### OBJECTIVE
Rewrite the listing starting at the line that contains "Expand the ADR(10d)" and stopping after the line that contains "Minimize the Untitled.rtf", replacing "calendar picker" with "date picker" and leaving everything else unchanged.

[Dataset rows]
◆ ◆ ◆ ◆

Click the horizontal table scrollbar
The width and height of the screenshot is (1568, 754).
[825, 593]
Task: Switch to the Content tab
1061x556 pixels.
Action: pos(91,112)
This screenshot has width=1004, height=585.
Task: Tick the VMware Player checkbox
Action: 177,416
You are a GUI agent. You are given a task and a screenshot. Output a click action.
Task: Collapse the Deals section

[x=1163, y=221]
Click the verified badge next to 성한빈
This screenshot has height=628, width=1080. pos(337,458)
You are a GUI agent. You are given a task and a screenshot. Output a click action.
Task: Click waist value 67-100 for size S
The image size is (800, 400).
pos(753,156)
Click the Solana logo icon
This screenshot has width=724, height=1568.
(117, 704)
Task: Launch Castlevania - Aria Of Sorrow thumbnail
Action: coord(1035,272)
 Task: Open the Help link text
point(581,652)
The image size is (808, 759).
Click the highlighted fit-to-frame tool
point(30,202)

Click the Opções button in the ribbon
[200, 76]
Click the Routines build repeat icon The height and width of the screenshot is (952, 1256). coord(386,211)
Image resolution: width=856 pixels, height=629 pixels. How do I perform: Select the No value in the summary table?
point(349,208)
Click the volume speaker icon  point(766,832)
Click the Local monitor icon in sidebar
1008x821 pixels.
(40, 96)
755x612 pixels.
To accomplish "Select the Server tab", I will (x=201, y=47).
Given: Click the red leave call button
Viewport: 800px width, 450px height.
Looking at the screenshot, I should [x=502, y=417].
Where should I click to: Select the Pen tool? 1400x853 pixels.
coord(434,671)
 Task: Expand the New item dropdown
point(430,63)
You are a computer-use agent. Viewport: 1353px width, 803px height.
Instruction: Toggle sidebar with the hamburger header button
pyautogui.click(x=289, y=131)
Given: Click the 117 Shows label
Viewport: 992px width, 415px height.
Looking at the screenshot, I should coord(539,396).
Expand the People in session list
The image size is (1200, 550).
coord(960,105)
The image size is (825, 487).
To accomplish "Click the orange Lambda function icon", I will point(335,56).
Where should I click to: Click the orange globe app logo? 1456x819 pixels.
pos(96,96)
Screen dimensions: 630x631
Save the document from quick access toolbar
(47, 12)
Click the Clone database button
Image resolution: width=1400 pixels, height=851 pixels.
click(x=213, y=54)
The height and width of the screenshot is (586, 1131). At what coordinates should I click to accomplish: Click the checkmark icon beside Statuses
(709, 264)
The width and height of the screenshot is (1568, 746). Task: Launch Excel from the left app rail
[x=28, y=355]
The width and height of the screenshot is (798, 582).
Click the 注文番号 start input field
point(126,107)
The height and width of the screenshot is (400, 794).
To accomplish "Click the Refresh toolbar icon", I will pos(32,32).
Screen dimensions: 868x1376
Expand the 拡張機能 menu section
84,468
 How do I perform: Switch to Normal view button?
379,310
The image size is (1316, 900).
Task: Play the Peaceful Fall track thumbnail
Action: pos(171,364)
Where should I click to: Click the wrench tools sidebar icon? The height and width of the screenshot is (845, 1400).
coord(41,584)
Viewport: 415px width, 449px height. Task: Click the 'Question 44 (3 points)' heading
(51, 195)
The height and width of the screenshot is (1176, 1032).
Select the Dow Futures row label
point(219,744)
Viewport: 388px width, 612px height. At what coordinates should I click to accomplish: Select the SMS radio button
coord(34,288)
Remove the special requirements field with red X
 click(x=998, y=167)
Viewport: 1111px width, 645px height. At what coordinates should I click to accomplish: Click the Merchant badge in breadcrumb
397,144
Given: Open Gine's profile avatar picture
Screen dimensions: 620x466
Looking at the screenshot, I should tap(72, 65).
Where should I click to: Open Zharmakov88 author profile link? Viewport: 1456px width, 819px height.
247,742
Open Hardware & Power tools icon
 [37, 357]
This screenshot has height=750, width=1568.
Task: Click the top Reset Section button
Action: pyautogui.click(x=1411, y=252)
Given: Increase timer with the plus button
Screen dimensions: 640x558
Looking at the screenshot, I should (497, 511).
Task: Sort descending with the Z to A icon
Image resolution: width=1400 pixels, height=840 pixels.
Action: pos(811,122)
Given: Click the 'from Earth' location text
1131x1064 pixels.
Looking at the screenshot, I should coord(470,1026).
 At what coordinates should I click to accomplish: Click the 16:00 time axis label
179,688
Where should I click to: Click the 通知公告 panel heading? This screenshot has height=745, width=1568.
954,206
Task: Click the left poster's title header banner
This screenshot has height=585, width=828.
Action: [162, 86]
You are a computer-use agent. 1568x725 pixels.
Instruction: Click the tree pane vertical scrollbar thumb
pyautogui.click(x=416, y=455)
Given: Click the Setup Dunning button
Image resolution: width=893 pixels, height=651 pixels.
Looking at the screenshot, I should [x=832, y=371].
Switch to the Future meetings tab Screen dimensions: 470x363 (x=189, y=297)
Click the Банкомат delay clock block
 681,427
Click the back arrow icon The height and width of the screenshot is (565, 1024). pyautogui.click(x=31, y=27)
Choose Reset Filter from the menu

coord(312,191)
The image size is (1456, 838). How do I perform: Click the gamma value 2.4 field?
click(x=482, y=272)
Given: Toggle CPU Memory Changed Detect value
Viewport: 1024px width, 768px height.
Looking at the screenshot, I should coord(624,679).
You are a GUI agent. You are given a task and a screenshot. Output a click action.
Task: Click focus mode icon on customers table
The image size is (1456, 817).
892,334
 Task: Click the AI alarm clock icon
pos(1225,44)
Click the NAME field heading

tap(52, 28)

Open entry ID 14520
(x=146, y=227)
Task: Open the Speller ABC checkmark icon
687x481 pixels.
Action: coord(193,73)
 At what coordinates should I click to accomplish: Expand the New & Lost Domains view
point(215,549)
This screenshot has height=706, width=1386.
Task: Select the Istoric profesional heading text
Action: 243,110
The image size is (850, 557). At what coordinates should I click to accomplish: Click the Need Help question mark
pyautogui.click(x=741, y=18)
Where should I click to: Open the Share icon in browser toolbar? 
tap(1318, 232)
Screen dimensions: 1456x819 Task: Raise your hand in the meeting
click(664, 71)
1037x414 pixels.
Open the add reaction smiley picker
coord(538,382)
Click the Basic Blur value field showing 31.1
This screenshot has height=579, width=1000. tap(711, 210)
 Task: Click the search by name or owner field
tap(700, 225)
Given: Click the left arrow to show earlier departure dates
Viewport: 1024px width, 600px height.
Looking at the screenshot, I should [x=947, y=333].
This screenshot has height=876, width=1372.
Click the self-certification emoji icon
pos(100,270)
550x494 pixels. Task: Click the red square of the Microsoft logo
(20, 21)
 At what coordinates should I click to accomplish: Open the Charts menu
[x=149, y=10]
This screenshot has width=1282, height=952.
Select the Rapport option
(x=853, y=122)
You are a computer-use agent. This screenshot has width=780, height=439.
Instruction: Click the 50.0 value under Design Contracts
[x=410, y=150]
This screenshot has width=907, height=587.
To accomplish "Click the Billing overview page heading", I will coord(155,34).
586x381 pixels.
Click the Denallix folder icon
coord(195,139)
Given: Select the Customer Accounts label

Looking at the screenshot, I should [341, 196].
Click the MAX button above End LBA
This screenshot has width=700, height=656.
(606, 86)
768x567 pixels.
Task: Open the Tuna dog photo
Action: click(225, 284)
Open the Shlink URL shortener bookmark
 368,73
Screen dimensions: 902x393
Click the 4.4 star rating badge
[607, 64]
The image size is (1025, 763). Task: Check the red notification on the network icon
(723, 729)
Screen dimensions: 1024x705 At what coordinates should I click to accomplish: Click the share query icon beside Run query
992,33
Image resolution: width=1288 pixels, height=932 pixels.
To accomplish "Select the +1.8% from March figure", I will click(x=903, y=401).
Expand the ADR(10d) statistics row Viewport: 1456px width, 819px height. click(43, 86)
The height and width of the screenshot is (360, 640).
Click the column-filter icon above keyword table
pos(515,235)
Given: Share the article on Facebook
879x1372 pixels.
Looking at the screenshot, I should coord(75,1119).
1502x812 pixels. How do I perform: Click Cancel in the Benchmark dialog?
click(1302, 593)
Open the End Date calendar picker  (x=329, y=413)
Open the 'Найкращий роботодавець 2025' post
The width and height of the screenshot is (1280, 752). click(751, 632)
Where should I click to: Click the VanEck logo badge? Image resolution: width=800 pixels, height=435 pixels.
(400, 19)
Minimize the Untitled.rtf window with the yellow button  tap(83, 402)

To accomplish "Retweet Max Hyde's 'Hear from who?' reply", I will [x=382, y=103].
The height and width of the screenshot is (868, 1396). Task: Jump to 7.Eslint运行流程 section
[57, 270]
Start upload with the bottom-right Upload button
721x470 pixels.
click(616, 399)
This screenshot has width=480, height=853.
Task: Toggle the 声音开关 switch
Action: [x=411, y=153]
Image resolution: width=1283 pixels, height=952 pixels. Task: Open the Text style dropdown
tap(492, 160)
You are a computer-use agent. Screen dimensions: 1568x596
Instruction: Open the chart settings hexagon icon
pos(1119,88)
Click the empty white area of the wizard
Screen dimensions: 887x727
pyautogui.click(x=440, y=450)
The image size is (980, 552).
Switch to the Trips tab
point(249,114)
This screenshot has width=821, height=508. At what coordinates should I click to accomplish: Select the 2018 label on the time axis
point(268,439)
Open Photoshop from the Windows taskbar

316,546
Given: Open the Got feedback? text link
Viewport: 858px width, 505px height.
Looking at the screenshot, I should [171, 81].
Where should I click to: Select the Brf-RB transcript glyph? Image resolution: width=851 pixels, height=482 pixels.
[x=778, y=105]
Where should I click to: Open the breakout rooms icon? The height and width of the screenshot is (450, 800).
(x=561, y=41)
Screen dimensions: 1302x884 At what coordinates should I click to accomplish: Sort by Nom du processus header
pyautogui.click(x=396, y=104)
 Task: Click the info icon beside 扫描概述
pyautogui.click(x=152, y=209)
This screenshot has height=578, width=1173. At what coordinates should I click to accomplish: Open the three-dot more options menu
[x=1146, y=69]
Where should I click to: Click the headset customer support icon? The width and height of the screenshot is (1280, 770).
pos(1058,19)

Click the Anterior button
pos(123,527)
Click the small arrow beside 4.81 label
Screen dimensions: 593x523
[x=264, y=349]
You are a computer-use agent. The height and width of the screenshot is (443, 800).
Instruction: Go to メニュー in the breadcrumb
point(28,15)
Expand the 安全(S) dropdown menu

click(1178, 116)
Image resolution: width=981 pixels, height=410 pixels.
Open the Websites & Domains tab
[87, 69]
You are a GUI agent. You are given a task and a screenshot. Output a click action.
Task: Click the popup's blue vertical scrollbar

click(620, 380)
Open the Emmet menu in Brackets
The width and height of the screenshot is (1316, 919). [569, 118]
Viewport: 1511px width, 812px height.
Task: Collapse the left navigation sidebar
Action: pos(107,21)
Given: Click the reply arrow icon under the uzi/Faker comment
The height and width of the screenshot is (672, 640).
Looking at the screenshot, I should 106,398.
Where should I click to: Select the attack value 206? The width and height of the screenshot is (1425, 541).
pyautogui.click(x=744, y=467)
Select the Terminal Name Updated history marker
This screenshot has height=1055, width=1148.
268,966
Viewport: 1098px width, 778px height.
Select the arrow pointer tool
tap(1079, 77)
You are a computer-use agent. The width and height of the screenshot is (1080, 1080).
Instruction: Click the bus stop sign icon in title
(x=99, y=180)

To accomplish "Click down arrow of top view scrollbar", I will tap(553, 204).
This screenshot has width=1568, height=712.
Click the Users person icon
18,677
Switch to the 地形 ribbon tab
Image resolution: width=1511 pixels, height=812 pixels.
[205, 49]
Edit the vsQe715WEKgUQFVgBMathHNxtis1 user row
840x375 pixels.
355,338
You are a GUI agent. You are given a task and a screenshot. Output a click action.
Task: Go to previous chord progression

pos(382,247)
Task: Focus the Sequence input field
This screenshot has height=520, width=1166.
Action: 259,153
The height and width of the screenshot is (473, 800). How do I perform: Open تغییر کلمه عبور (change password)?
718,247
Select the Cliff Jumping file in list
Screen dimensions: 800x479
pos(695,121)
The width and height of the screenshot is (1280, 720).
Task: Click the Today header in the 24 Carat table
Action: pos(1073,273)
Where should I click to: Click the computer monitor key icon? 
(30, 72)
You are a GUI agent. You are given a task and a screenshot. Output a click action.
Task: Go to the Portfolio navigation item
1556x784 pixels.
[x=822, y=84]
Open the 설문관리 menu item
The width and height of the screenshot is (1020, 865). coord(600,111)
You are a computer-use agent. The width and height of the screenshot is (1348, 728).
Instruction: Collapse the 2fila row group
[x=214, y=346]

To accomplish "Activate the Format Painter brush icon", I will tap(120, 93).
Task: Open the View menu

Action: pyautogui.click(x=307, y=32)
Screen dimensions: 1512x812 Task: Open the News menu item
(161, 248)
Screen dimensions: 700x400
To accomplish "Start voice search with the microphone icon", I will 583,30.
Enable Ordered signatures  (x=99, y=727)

◆ ◆ ◆ ◆

### ANSWER TO THE PROBLEM
Expand the ADR(10d) statistics row Viewport: 1456px width, 819px height. click(43, 86)
The height and width of the screenshot is (360, 640).
Click the column-filter icon above keyword table
pos(515,235)
Given: Share the article on Facebook
879x1372 pixels.
Looking at the screenshot, I should coord(75,1119).
1502x812 pixels. How do I perform: Click Cancel in the Benchmark dialog?
click(1302, 593)
Open the End Date date picker  (x=329, y=413)
Open the 'Найкращий роботодавець 2025' post
The width and height of the screenshot is (1280, 752). click(751, 632)
Where should I click to: Click the VanEck logo badge? Image resolution: width=800 pixels, height=435 pixels.
(400, 19)
Minimize the Untitled.rtf window with the yellow button  tap(83, 402)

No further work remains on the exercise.